Talk to your screen in plain English:
npm run chatwade chat
Mode: Claude Code (native auth) | Plan: Max 5x ($100/mo) | Budget: normal
Currently viewing: VS Code — "index.ts"
> click the run button
[get_screen_state] [click {"x":450,"y":32}]
Clicked the Run button in the toolbar.
[1 turn | $0.0312 | session: $0.0312 (0.94% daily Max 5x)]
> scroll down and find the error
[get_screen_state] [scroll {"direction":"down","amount":5}] [get_screen_state]
Found a TypeError on line 47: "Cannot read property 'name' of undefined"
[2 turns | $0.0856 | session: $0.1168 (3.50% daily Max 5x)]
wade state --pretty # Full screen state as JSON
wade ambient # Lightweight: app + title + cursor
wade watch # Stream changes continuously
wade screenshot -o snap.jpg
wade tokens # Estimate token cost| Phase | Tool | Cost | What it does |
|---|---|---|---|
| 👁️ WATCH | get_ambient |
~5 tok | App name, window title, cursor position |
| 👁️ WATCH | get_screen_state |
~150 tok | Full accessibility tree with UI elements |
| 👁️ WATCH | take_screenshot |
~85-800 tok | JPEG screenshot (auto quality by budget) |
| 👁️ WATCH | selective_screenshot |
~30-200 tok | User selects a region — 70-85% cheaper than full |
| 👁️ WATCH | auto_crop_screenshot |
~20-150 tok | Auto-captures just the focused element |
| 👁️ WATCH | get_screenshot_path |
0 tok | Save screenshot to file, return path |
| 🧠 ASSESS | estimate_tokens |
~150 tok | Cost analysis of current screen state |
| 🧠 ASSESS | recall_screen |
0 tok | Search session memory for past states |
| 🧠 ASSESS | get_recent_screens |
0 tok | Last N screen states from memory |
| 🧠 ASSESS | get_session_stats |
0 tok | Session metadata + action count |
| 🧠 ASSESS | get_budget |
0 tok | Token budget status + hourly cost |
| 🎯 DECIDE | set_budget |
0 tok | Change cost limit (frugal/normal/rich) |
| ⚡ EXECUTE | move_cursor |
0 tok | Move mouse to coordinates |
| ⚡ EXECUTE | click |
0 tok | Left, right, or double click |
| ⚡ EXECUTE | type_text |
0 tok | Type text at cursor position |
| ⚡ EXECUTE | key_press |
0 tok | Keyboard shortcuts (cmd+s, ctrl+c, etc.) |
| ⚡ EXECUTE | scroll |
0 tok | Scroll up/down/left/right |
Wade is cost-aware. It tracks every token and auto-downgrades when spending gets high.
| Preset | $/hour | Default Capture | Screenshot Quality | Interval |
|---|---|---|---|---|
frugal |
$0.05 | ambient | low (640x360) | 60s |
normal |
$0.20 | structural | medium (960x540) | 30s |
rich |
$1.00 | structural | high (1280x720) | 15s |
unlimited |
∞ | structural | full resolution | 15s |
At >80% budget: drops to ambient-only, low-res screenshots. At >100%: disables screenshots entirely.

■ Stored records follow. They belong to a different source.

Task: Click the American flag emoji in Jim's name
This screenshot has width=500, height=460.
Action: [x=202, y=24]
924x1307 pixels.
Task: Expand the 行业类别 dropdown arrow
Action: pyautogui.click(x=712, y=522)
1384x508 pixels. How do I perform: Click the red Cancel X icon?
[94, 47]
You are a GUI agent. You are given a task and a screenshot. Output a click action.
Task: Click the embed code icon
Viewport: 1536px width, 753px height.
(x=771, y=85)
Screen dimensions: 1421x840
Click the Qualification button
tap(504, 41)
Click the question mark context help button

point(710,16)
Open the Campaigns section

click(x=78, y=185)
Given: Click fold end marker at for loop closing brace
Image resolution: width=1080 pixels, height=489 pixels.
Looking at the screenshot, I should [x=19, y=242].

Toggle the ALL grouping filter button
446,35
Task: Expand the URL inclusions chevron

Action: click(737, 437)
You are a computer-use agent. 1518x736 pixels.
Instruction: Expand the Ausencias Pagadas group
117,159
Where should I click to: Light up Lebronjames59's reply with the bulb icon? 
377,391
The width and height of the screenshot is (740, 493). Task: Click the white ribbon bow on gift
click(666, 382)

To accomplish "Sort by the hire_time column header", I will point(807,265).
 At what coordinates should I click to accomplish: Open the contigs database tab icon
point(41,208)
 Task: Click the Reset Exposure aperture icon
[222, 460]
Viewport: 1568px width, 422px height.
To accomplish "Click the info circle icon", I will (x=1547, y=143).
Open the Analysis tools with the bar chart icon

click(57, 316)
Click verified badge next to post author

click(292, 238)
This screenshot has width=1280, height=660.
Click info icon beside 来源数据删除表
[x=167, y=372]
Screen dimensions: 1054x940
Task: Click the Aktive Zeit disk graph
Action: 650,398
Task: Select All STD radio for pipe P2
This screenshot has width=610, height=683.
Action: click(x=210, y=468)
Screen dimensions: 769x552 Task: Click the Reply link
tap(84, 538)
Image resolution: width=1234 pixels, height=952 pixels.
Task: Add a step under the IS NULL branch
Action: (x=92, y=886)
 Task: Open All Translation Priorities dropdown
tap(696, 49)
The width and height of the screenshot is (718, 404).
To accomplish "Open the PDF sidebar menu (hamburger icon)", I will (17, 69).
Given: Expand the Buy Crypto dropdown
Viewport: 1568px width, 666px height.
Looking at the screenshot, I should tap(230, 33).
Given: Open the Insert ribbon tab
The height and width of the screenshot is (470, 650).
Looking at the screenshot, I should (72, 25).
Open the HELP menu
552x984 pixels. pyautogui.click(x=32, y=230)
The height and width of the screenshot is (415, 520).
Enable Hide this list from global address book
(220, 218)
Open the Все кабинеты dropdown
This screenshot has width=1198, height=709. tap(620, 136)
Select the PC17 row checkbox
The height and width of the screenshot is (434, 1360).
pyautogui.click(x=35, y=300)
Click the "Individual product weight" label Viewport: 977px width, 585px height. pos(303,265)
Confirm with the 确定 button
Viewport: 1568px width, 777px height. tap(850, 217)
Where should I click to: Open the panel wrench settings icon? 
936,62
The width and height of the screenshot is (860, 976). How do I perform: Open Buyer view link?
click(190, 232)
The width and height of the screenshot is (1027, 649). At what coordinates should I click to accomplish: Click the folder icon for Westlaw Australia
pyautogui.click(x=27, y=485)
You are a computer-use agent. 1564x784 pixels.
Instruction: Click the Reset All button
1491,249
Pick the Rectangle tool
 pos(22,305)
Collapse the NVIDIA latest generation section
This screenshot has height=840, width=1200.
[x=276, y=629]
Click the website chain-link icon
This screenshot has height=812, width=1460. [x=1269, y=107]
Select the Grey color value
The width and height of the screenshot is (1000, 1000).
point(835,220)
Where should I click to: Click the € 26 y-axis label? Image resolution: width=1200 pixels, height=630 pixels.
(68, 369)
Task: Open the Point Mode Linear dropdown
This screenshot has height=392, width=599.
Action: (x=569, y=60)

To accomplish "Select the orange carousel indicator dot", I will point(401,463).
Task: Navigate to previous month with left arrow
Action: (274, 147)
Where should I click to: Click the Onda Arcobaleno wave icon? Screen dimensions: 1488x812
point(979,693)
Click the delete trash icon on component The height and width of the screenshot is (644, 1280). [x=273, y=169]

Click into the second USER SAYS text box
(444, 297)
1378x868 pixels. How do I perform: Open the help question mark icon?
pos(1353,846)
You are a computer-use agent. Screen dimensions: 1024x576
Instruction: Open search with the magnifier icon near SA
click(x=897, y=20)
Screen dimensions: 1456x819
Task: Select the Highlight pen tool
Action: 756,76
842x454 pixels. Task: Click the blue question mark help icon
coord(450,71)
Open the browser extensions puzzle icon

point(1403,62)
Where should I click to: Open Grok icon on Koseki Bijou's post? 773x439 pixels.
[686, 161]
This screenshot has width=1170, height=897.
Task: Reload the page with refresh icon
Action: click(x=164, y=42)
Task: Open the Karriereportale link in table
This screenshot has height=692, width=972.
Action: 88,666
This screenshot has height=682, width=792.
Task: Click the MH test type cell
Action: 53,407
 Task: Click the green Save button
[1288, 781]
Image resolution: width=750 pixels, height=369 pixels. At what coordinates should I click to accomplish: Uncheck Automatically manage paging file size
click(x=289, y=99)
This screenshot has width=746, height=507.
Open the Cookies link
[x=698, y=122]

When Wade moves the cursor or clicks, a transparent overlay renders subtle visual feedback:
- Move start: Amber glow pulse at origin
- Move path: Thin bezier arc trail
- Click: Concentric ripple expanding outward
- Double-click: Two rapid ripples
- Right-click: Blue-tinted ripple
Disable with SCREEN_AGENT_HIGHLIGHT=false.
bin/wade.js CLI entry point (commander)
bin/wade-chat.js Natural language REPL (claude CLI backend)
src/mcp-server.js MCP server (stdio transport)
src/tools/handlers.js Shared tool handlers (used by MCP + chat)
src/capture/bridge.js Screen capture (JXA + screencapture + sips)
src/input/injector.js Input injection (CGEvent + AppleScript)
src/overlay/highlight.js Cursor highlight manager
src/state/session-memory.js Temporal recall (TF-IDF search)
src/state/diff-engine.js Minimal state diffs
src/budget/token-budget.js Cost tracking + auto-downgrade
src/providers/index.js Multi-provider abstraction
swift-bridge/CursorHighlight.swift Transparent overlay (Core Animation)
swift-bridge/ScreenState.swift Accessibility tree extractor
- All shell commands use
execFile()(no string interpolation injection) - Input coordinates validated and bounded (0-20000)
- Key/modifier whitelisting — only known keys accepted
- Typed text redacted from action logs
- Config files created with
0o600permissions - Budget system prevents runaway token spending
- macOS (Accessibility + Screen Recording permissions)
- Node.js 18+
- Python 3 with PyObjC (pre-installed on macOS)
MIT
Named after Wade Load — the genius in the chair from Kim Possible who sees everything, knows everything, and runs the whole operation from behind a screen.